E’ stato il classico lampo a ciel sereno. Una notizia di quelle che gelano il sangue nelle vene, inaspettata, dolorosa, difficile da gestire emotivamente.
Come cristiani dobbiamo accettare il fatto che la morte – così come il dolore – rappresenti una realtà ineludibile alla quale non si può sfuggire, ma come creature non possiamo fare a meno di subirla in tutta la sua portata. Così come ha fatto Gesù nella terribile notte nell’Orto degli Ulivi, dove la sua umanità si è confrontata con il dolore e la sofferenza estrema.
Don Janusz è stato un appassionato di Dio, un fedele seguace del carisma del Beato Luigi Novarese del quale si sentiva pienamente figlio spirituale. Seguiva passo passo soprattutto gli itinerari di chi si desiderava entrare a far parte della famiglia dei Silenziosi Operai della Croce, si entusiasmava per ogni nuova vocazione e dava a tutti la forza di andare avanti nonostante le oggettive difficoltà che ogni cammino spirituale presenta.
Non si lamentava mai dei suoi malanni, anzi, infondeva coraggio a chi gli si rivolgeva parlando delle proprie malattie e disagi.
Una delle sua frasi più frequenti era quella: “con grande gioia”, una continua condivisione anche del suo entusiasmo che trapelava dai suoi editoriali sulla rivista L’Ancora, assieme a quelle esortazioni necessarie per essere veri Volontari della Sofferenza e alle richieste di preghiera per tutta l’Associazione e la sua attività apostolica.
Quando accadono eventi del genere, la nostra fede ci interpella e ci pone dinanzi ai nostri limiti creaturali. Sta a noi mantenere la barra dritta ed evitare di navigare a vista nel mare della confusione e dell’inquietudine. Gesù è stato chiaro: morte non vuol dire addio, ma arrivederci ed è qui che la nostra fede deve dimostrare tutta la sua solidità.
«Chiunque vive e crede in me, non morrà in eterno. Credi tu questo?» (Gv 11,26). Ecco la domanda fondamentale quando il dolore per la perdita di una persona cara ci attanaglia.
Crediamo veramente che non moriremo in eterno?
Rileggiamo e meditiamo il capitolo 11 di Giovanni, facciamo in modo che quelle parole penetrino dritte dritte nel nostro cuore.

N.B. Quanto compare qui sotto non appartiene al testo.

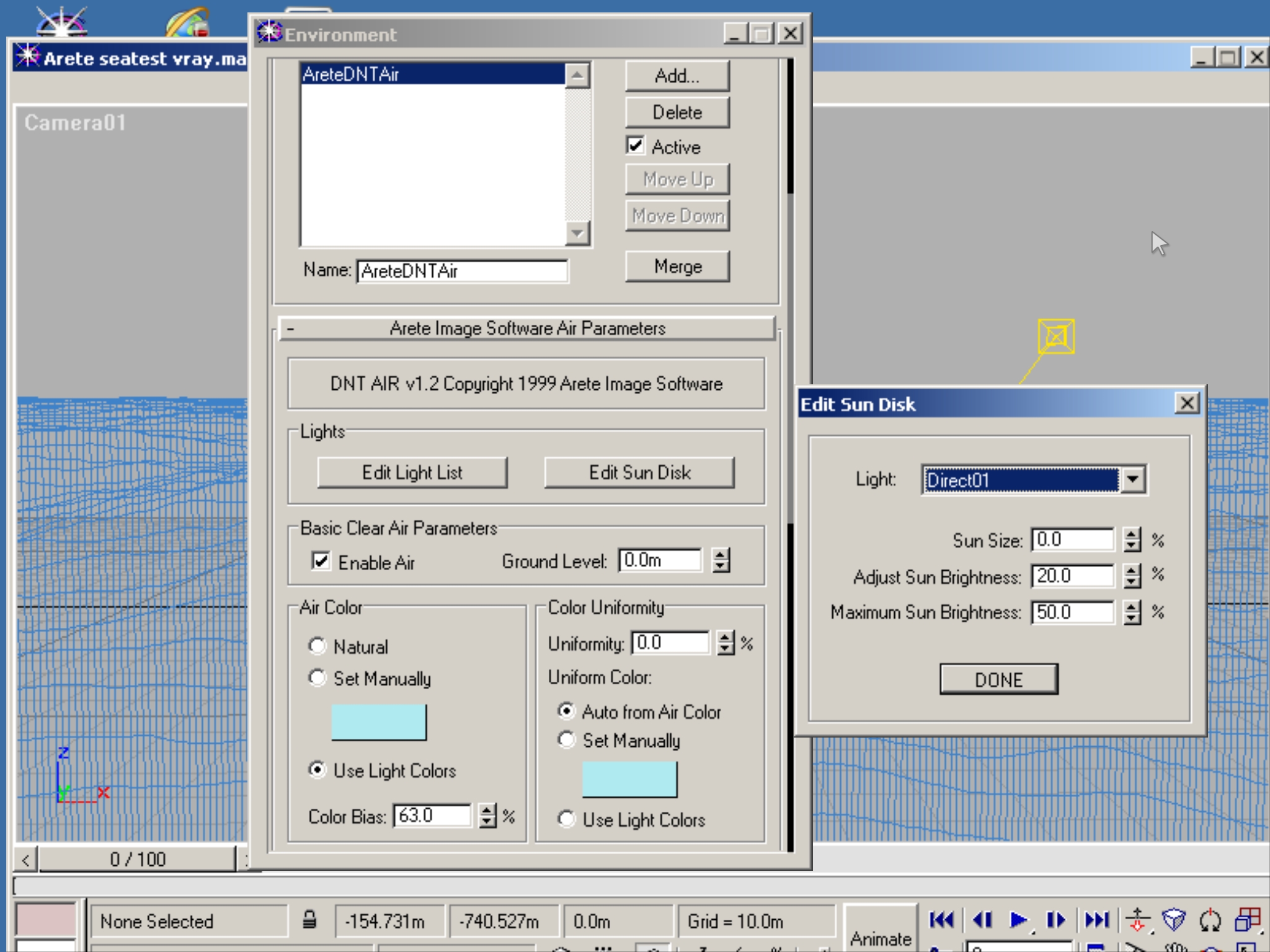The height and width of the screenshot is (952, 1270).
Task: Open the Light dropdown showing Direct01
Action: point(1133,479)
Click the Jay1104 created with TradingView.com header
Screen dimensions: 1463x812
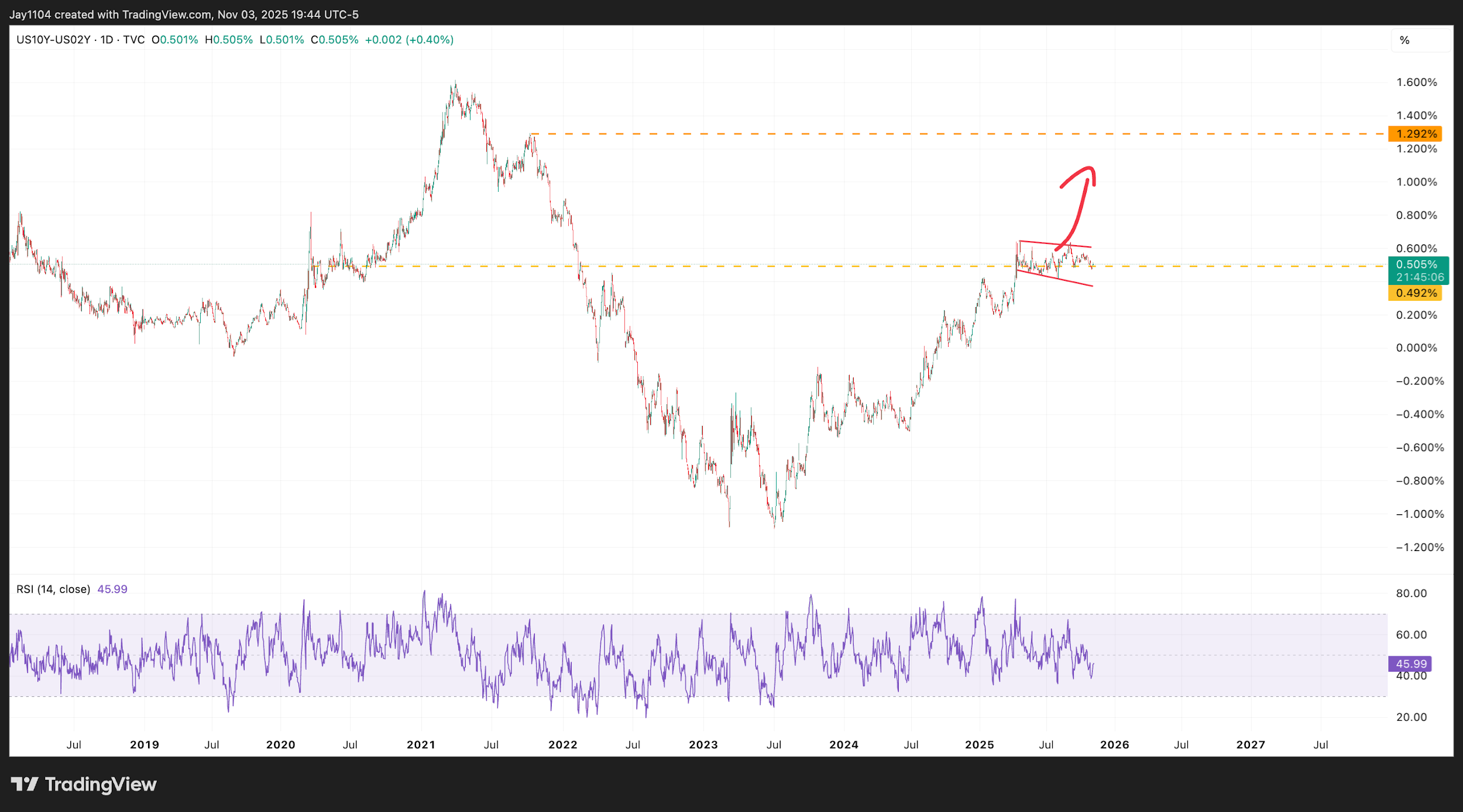pyautogui.click(x=184, y=14)
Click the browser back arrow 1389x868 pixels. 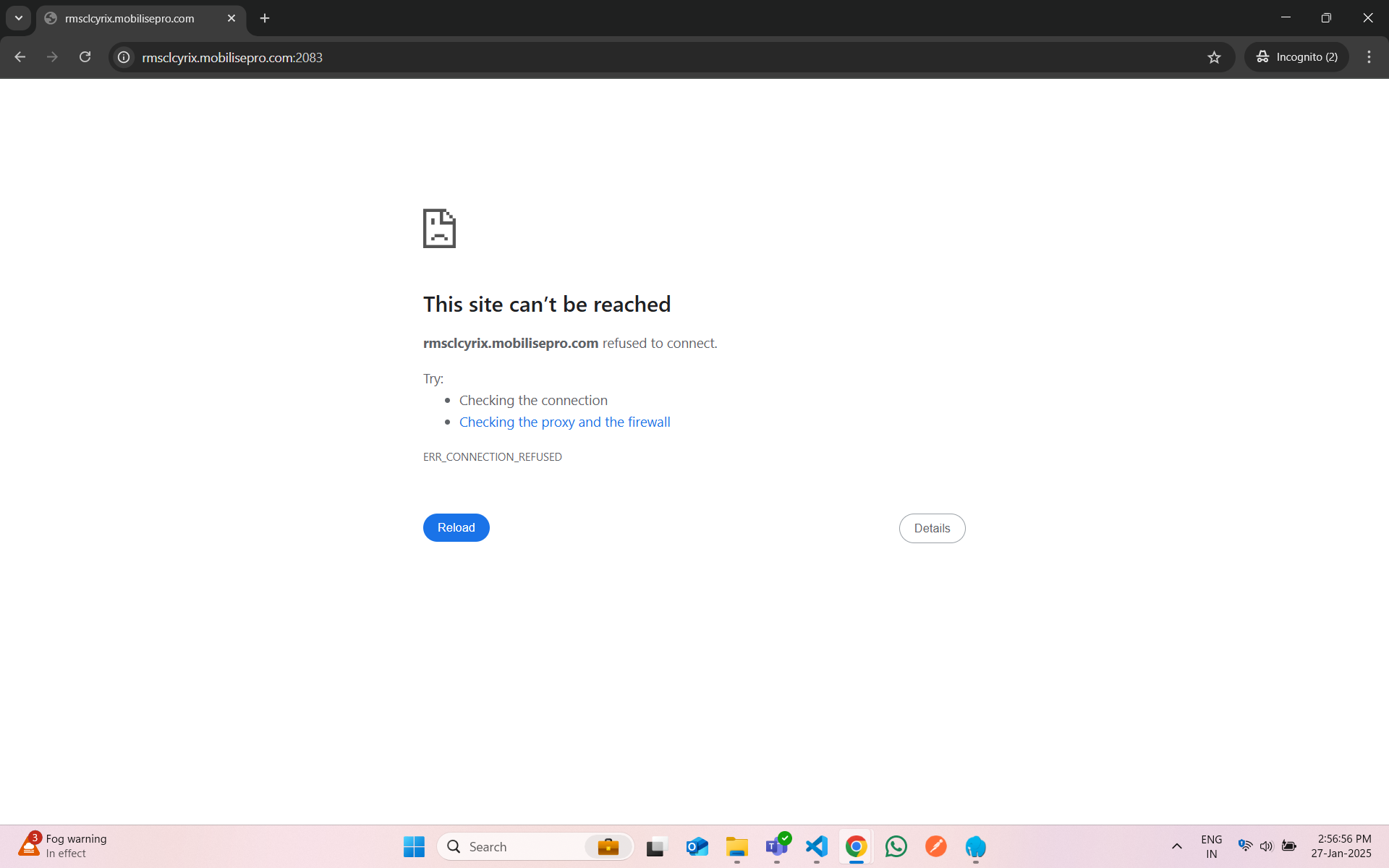(x=20, y=57)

In questo modo potremo veramente arrivare a dire: arrivederci don Janusz con convinzione seppur condita da un naturale e umano dispiacere.
Arrivederci don Janusz e, nel frattempo, da lassù prega per noi, vigila come hai sempre fatto sulle nuove vocazioni, aiutaci a dare sempre maggior vigore al nostro apostolato affinchè ogni persona sofferente possa affidarsi a Dio con fiducia accompagnata dalla luce di una speranza certa.